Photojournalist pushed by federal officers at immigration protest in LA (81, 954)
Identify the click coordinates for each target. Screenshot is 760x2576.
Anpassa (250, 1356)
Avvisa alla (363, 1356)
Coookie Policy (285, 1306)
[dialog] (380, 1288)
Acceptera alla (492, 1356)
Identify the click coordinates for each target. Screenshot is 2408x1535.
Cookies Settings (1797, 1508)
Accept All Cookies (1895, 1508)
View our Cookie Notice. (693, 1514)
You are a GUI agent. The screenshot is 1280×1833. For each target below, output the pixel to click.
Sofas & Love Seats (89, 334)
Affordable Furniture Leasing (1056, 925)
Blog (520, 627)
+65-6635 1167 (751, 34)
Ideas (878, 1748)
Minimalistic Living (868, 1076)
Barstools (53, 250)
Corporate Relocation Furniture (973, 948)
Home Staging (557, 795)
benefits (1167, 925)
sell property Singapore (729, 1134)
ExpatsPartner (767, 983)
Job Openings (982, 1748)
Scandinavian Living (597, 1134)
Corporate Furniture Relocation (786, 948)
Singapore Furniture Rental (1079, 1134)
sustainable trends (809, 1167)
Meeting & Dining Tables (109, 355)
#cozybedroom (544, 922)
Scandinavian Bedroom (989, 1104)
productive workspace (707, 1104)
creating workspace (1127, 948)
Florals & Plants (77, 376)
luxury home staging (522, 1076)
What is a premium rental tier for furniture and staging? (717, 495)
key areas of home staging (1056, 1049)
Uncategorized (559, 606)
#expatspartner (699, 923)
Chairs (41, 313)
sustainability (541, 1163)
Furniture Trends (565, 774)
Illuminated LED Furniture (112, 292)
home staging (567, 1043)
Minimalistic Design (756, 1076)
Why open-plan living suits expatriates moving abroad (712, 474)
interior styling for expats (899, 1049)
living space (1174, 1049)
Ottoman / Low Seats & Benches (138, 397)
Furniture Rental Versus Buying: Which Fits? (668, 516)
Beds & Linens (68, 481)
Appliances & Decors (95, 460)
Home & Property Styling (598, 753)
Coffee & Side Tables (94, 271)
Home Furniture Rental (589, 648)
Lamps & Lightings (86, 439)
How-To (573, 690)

Problem » Exactly and without omission, set down every entry.

Output for this exercise »
Photojournalist pushed by federal officers at immigration protest in LA (81, 954)
Identify the click coordinates for each target. Screenshot is 760x2576.
Anpassa (250, 1356)
Avvisa alla (363, 1356)
Coookie Policy (285, 1306)
[dialog] (380, 1288)
Acceptera alla (492, 1356)
Identify the click coordinates for each target. Screenshot is 2408x1535.
Cookies Settings (1797, 1508)
Accept All Cookies (1895, 1508)
View our Cookie Notice. (693, 1514)
You are a GUI agent. The screenshot is 1280×1833. For each target below, output the pixel to click.
Sofas & Love Seats (89, 334)
Affordable Furniture Leasing (1056, 925)
Blog (520, 627)
+65-6635 1167 (751, 34)
Ideas (878, 1748)
Minimalistic Living (868, 1076)
Barstools (53, 250)
Corporate Relocation Furniture (973, 948)
Home Staging (557, 795)
benefits (1167, 925)
sell property Singapore (729, 1134)
ExpatsPartner (767, 983)
Job Openings (982, 1748)
Scandinavian Living (597, 1134)
Corporate Furniture Relocation (786, 948)
Singapore Furniture Rental (1079, 1134)
sustainable trends (809, 1167)
Meeting & Dining Tables (109, 355)
#cozybedroom (544, 922)
Scandinavian Bedroom (989, 1104)
productive workspace (707, 1104)
creating workspace (1127, 948)
Florals & Plants (77, 376)
luxury home staging (522, 1076)
What is a premium rental tier for furniture and staging? (717, 495)
key areas of home staging (1056, 1049)
Uncategorized (559, 606)
#expatspartner (699, 923)
Chairs (41, 313)
sustainability (541, 1163)
Furniture Trends (565, 774)
Illuminated LED Furniture (112, 292)
home staging (567, 1043)
Minimalistic Design (756, 1076)
Why open-plan living suits expatriates moving abroad (712, 474)
interior styling for expats (899, 1049)
living space (1174, 1049)
Ottoman / Low Seats & Benches (138, 397)
Furniture Rental Versus Buying: Which Fits? (668, 516)
Beds & Linens (68, 481)
Appliances & Decors (95, 460)
Home & Property Styling (598, 753)
Coffee & Side Tables (94, 271)
Home Furniture Rental (589, 648)
Lamps & Lightings (86, 439)
How-To (573, 690)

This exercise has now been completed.